On Tuesday November 6, 2018, the U.S. Supreme Court unanimously ruled that the Age Discrimination in Employment Act (“ADEA”) applies to state and local government employers with fewer than 20 employees.  The Supreme Court’s decision, in Mount Lemmon Fire District v. Guido, affirmed the U.S. Ninth Circuit Court of Appeal’s ruling and resolved a Circuit Court split regarding the ADEA’s coverage of public employers.

Due to budgetary shortfalls, the Mount Lemmon Fire District, a political subdivision in Arizona, terminated its two oldest full-time firefighters, John Guido and Dennis Rankin, who sued alleging discrimination under the ADEA. Mount Lemmon sought dismissal of the case on the grounds that it was not an employer as defined and  covered by the ADEA.

Upon enactment in 1967, the ADEA covered only private sector employers.  However, in 1974, Congress amended the ADEA to redefine an employer as “a person engaged in an industry affecting commerce who has twenty or more employees…[t]he term also means (1) any agent of such a person, and (2) a State or political subdivision of a State…”  (emphasis added).

The statutory language proved pivotal in the case, as the Supreme Court held the phrase “also means” created an entirely new, separate category of employer covered under the ADEA. The Supreme Court reasoned that because Congress did not apply the numerosity requirement of private sector employers to the political subdivisions, small state and local government subdivisions need not have 20 or more employees to fall within the ADEA’s scope.

While Mount Lemmon warned that this interpretation would too broadly extend the ADEA’s scope, potentially causing increased litigation and legal costs and threatening necessary public services, the Supreme Court ultimately disagreed.
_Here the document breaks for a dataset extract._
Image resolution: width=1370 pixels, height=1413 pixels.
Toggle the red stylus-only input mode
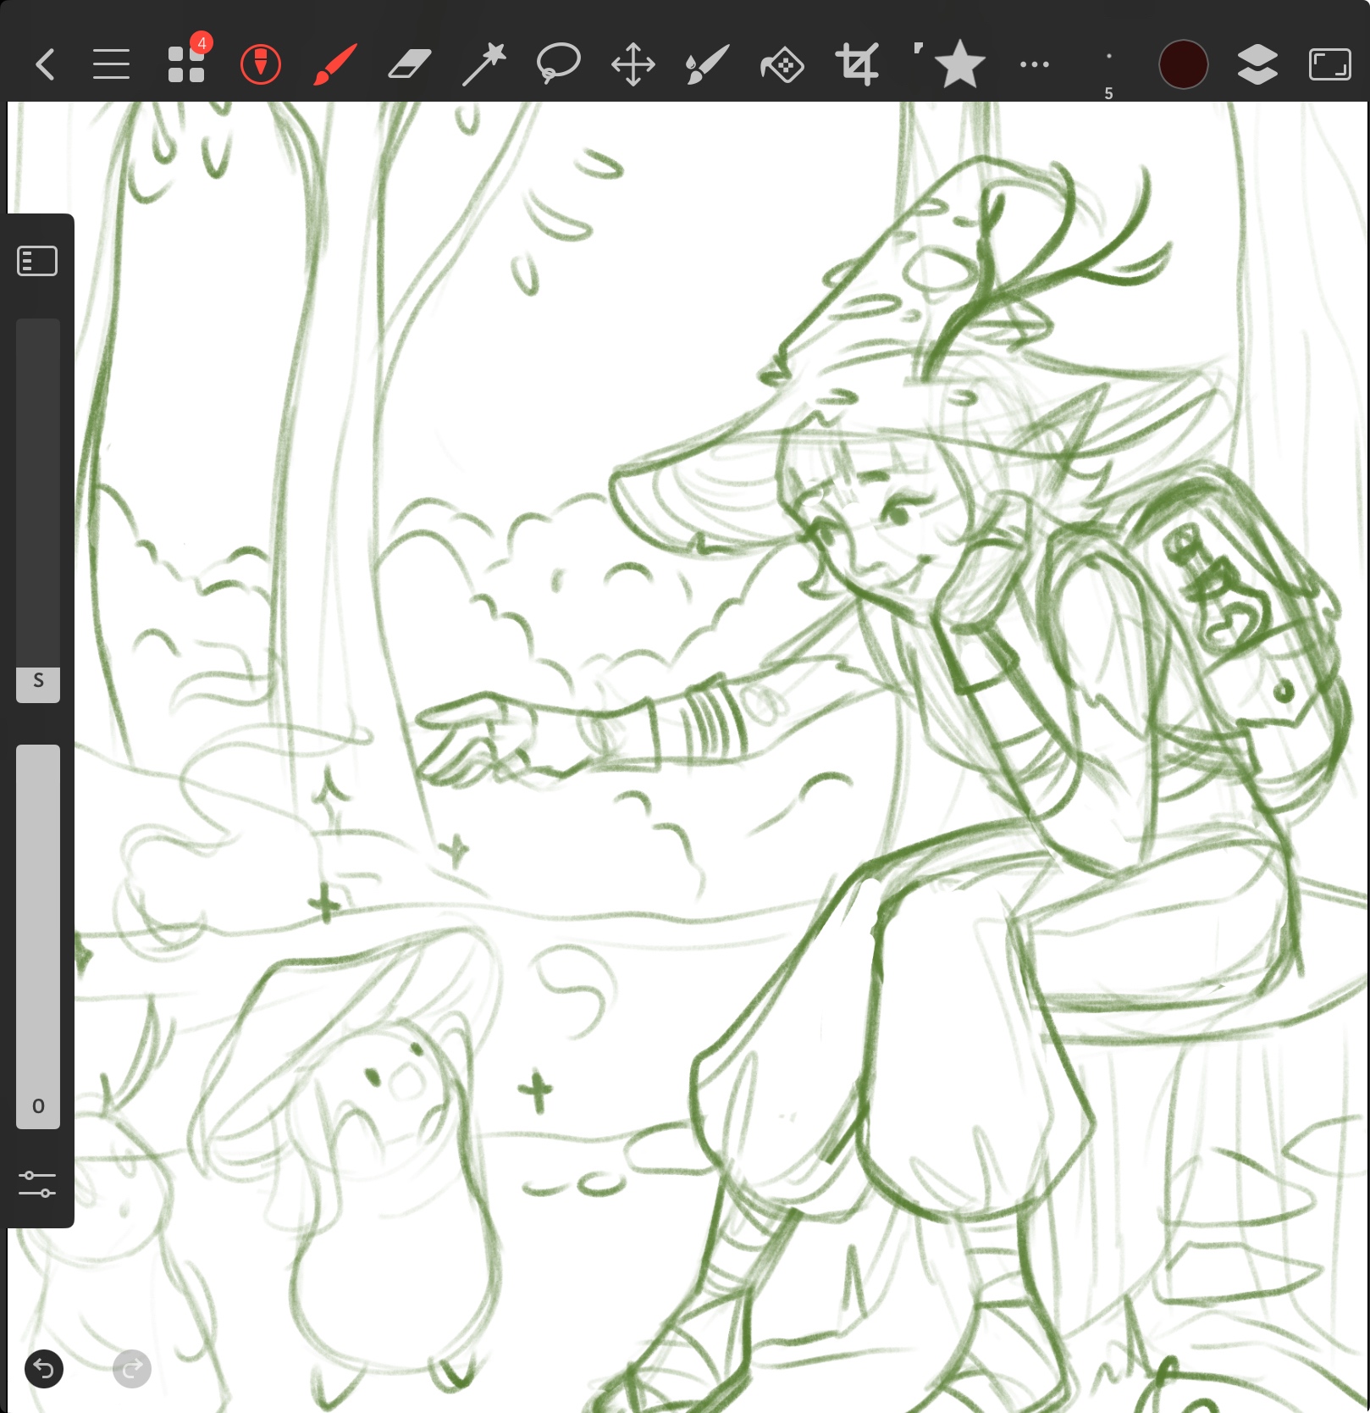(x=260, y=64)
Justice Ruth Bader Ginsburg, who authored the opinion, acknowledged that this interpretation would give the ADEA “a broader reach than Title VII. But this disparity is a consequence of the different language Congress chose to employ.”  The Court was further unconcerned with the risk of emergency service shrinkages, noting that the Equal Employment Opportunity Commission has followed this same interpretation for 30 years without problematic public services cuts.  The Court concluded that the ADEA’s definition of employer left “scant room for doubt” that state and local governments are employers under the ADEA, regardless of their number of employees.